Friday, January 9, 2009

Waist Spa Treatments

As I said before, this is the thin-down time of the year. We have Back to School Supply Binge, Candy Induced Coma for Children, Turkey Killing Spree, Lounging and laughing over Cookies, and THEN Get Skinny Now Season (which we are in now). So this is the time when the home shopping networks and the magazine ads turn to gym memberships, diet food that tastes like cardboard but looks like it was made by Emeril, and women with 8 packs and men with biceps tanned and carved like roasted turkeys. Luckily, we can skip by all those hot bods and juicing machines and move right onto a spa treatment for your mid-section.



The Sauna Belt

The description here is fascinating to me. I can sweat away pounds?!? ... Wait a second... I sweat at the gym working out. Which is kind of why I don't like it. Sweating when you're not going anywhere (aka on a treadmill, elliptical, stationary bike, etc.) is bizarre and makes me feel unaccomplished. I'd much rather be somewhere good, like the top of a mountain (when hiking) or the bottom of a mountain (when skiing). So why would I want to do it on my sticky leather couch? Even if I could watch TV while I sweat... who cares? I can do that AT THE GYM. And it will actually work my muscles, unlike this.

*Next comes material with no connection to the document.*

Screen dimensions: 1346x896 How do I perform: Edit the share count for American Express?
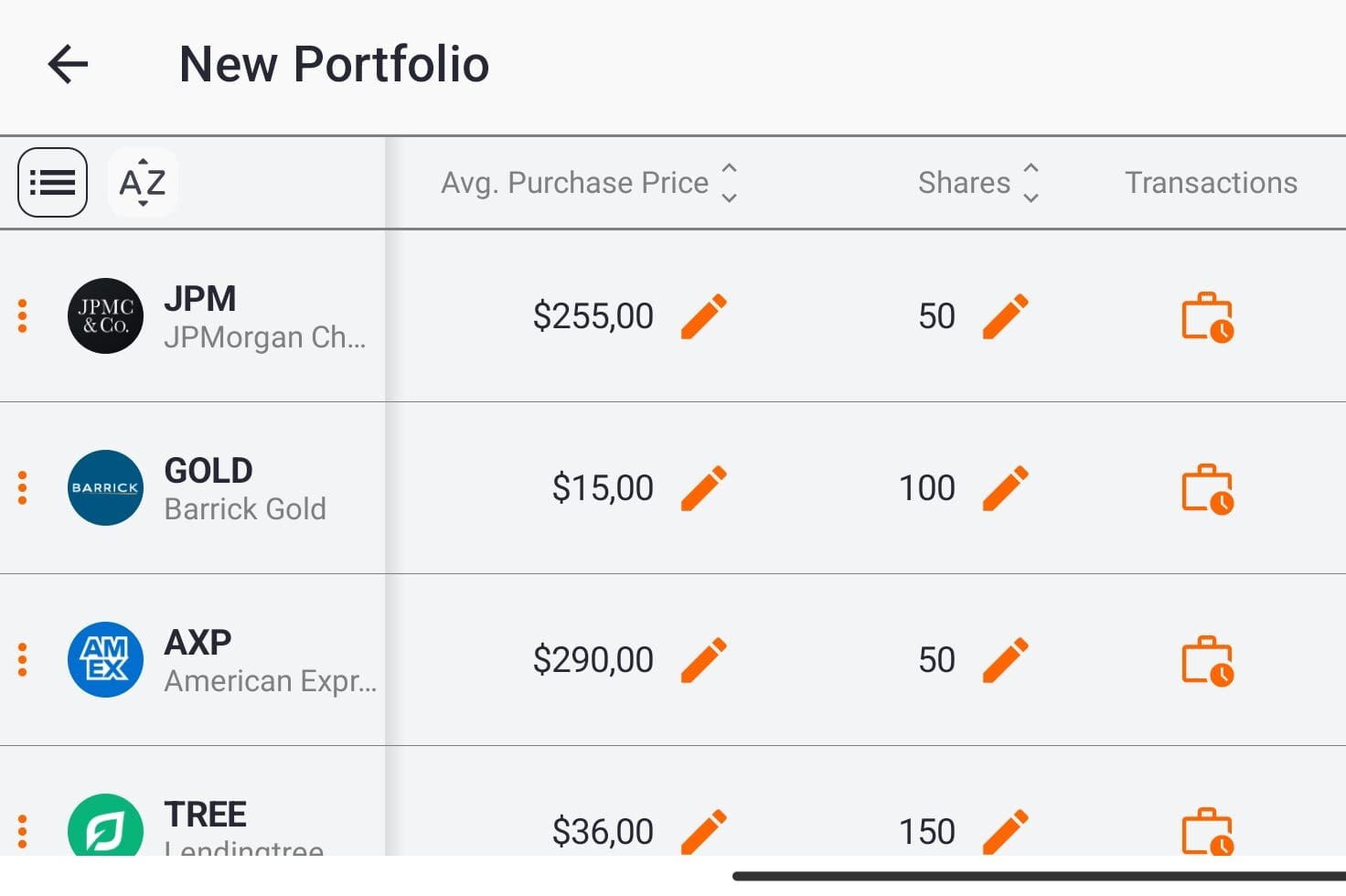[x=1005, y=659]
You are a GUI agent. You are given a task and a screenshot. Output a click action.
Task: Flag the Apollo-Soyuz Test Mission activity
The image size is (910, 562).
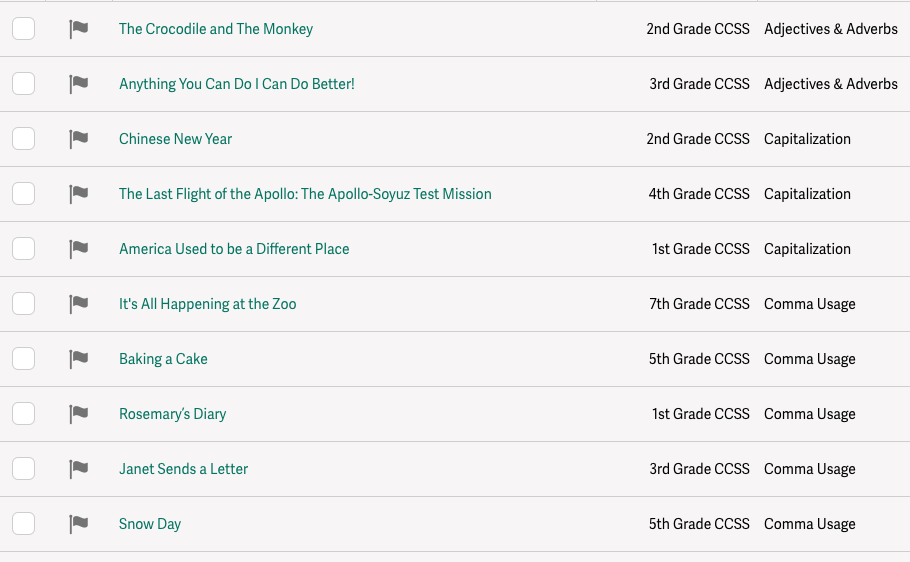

My other deal... isn't this kind of just a heating pad? I mean... "Adjustable Heat Regulator" isn't that just a fancy term for a dial? The buttons on my heating pad that go from Low (1) through High (10) adjust the heat just fine really. And I slept on my heating pad for awhile and I think I actually gained weight in that period. Clearly my body did NOT look like that dudes when I woke up from a nap (thank goodness... I'd look awkward with bulging veins coming out of my arms and man boobs instead of real boobs).

I would like to note that this comes with a tape measure. And thank goodness. Wherever would I get one of those if I didn't order this $50 heating pad that I can get at CVS for $15? Unless it came with a choice of male model (this one isn't my type) with it... then we could talk.